(Exercise details) Reproduce the data from its first line through the line containing "tap(1019, 604)", requests included, and shift every coordinate in the answers by -76.

(Records to process)
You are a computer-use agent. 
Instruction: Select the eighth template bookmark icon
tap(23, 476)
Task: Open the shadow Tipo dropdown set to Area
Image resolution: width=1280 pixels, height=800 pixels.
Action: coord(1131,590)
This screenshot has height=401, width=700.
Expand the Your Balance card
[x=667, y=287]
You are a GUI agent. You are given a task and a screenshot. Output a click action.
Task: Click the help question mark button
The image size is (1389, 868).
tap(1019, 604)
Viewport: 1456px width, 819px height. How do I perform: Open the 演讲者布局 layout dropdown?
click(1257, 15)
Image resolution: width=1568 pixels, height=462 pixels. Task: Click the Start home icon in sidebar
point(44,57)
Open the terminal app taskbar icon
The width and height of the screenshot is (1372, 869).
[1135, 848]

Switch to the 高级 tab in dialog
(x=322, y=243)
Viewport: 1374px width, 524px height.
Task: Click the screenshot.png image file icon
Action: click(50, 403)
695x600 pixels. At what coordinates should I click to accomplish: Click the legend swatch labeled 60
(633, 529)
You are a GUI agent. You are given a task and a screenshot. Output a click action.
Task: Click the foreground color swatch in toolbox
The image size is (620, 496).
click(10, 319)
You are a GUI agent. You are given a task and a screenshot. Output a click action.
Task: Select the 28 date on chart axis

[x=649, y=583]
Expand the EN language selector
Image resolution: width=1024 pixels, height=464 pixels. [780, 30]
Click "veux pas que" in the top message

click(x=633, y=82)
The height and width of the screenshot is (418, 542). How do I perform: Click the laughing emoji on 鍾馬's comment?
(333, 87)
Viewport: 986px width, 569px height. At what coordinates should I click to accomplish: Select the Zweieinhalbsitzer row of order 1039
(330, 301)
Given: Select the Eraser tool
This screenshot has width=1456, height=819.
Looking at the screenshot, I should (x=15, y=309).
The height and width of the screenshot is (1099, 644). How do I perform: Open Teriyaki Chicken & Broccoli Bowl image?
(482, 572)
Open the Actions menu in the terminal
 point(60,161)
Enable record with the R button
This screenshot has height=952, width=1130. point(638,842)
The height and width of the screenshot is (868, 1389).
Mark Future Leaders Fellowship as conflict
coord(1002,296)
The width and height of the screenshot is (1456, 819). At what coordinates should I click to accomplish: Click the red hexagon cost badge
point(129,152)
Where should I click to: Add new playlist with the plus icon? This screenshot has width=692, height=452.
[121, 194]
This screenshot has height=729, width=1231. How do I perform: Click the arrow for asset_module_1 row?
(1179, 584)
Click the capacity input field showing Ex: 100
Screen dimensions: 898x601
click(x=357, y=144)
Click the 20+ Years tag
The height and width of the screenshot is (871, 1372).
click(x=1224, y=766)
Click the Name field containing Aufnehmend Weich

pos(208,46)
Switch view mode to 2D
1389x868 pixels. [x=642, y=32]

(Solution to this task)
You are a computer-use agent. 
Instruction: Select the eighth template bookmark icon
tap(-53, 400)
Task: Open the shadow Tipo dropdown set to Area
Image resolution: width=1280 pixels, height=800 pixels.
Action: coord(1055,514)
This screenshot has height=401, width=700.
Expand the Your Balance card
[x=591, y=211]
You are a GUI agent. You are given a task and a screenshot. Output a click action.
Task: Click the help question mark button
The image size is (1389, 868).
tap(943, 528)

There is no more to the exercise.